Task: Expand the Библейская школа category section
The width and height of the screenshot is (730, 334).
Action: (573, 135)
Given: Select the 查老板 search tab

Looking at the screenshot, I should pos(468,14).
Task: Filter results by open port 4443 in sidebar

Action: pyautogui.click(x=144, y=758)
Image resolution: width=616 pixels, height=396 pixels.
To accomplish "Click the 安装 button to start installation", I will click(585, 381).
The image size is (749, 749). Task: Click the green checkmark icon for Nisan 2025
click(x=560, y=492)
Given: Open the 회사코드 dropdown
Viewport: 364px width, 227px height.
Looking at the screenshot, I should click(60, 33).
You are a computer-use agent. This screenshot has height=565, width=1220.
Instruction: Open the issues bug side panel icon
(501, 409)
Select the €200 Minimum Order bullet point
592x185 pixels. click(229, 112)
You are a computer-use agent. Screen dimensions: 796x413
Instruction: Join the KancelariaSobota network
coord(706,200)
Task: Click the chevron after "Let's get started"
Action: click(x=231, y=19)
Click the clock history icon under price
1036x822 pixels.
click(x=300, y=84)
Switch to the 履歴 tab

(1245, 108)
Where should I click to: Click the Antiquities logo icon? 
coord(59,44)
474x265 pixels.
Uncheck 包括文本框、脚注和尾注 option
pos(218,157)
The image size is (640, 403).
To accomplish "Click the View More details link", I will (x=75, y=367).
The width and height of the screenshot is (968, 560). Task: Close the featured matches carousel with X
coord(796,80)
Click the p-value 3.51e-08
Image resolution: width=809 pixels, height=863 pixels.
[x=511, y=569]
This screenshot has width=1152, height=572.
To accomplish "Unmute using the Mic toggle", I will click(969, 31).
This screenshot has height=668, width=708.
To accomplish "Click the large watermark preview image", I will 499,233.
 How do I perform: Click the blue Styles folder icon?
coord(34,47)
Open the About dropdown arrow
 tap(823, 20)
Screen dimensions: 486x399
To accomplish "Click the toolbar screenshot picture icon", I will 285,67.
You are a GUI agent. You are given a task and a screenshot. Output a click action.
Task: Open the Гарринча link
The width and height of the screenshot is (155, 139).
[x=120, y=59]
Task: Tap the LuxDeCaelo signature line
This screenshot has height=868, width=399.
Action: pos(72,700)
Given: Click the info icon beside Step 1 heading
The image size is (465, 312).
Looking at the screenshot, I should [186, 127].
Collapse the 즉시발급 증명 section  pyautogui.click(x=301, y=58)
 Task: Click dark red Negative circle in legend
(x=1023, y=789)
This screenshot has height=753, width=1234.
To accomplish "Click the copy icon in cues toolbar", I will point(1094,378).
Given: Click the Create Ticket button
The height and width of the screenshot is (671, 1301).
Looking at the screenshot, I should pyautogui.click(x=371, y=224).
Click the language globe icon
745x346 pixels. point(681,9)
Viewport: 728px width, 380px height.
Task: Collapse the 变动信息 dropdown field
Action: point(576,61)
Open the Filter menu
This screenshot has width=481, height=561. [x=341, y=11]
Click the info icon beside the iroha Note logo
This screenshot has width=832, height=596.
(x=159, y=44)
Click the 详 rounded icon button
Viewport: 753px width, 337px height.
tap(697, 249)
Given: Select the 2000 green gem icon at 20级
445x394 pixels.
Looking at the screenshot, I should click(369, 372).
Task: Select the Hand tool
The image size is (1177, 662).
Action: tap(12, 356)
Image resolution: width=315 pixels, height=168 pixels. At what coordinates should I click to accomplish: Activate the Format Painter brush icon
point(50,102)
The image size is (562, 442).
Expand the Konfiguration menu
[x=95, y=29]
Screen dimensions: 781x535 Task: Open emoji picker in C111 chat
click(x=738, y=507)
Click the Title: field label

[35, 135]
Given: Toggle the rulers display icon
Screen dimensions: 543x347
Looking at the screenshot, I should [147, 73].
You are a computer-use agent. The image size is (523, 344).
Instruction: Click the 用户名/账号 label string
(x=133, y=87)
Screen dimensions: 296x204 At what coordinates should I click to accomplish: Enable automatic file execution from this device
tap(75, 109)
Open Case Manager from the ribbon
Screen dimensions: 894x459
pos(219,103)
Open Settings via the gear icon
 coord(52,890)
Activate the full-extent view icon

========================================

*Short task*: Recast the records as a JSON list of strings, one string per line and no strings for blank lines, starting with the line that contains "This screenshot has height=753, width=1234." and going on through the last line of the records.

*Exercise solution*:
[
  "This screenshot has height=753, width=1234.",
  "To accomplish \"Click the copy icon in cues toolbar\", I will point(1094,378).",
  "Given: Click the Create Ticket button",
  "The height and width of the screenshot is (671, 1301).",
  "Looking at the screenshot, I should pyautogui.click(x=371, y=224).",
  "Click the language globe icon",
  "745x346 pixels. point(681,9)",
  "Viewport: 728px width, 380px height.",
  "Task: Collapse the 变动信息 dropdown field",
  "Action: point(576,61)",
  "Open the Filter menu",
  "This screenshot has width=481, height=561. [x=341, y=11]",
  "Click the info icon beside the iroha Note logo",
  "This screenshot has width=832, height=596.",
  "(x=159, y=44)",
  "Click the 详 rounded icon button",
  "Viewport: 753px width, 337px height.",
  "tap(697, 249)",
  "Given: Select the 2000 green gem icon at 20级",
  "445x394 pixels.",
  "Looking at the screenshot, I should click(369, 372).",
  "Task: Select the Hand tool",
  "The image size is (1177, 662).",
  "Action: tap(12, 356)",
  "Image resolution: width=315 pixels, height=168 pixels. At what coordinates should I click to accomplish: Activate the Format Painter brush icon",
  "point(50,102)",
  "The image size is (562, 442).",
  "Expand the Konfiguration menu",
  "[x=95, y=29]",
  "Screen dimensions: 781x535 Task: Open emoji picker in C111 chat",
  "click(x=738, y=507)",
  "Click the Title: field label",
  "[35, 135]",
  "Given: Toggle the rulers display icon",
  "Screen dimensions: 543x347",
  "Looking at the screenshot, I should [147, 73].",
  "You are a computer-use agent. The image size is (523, 344).",
  "Instruction: Click the 用户名/账号 label string",
  "(x=133, y=87)",
  "Screen dimensions: 296x204 At what coordinates should I click to accomplish: Enable automatic file execution from this device",
  "tap(75, 109)",
  "Open Case Manager from the ribbon",
  "Screen dimensions: 894x459",
  "pos(219,103)",
  "Open Settings via the gear icon",
  " coord(52,890)",
  "Activate the full-extent view icon"
]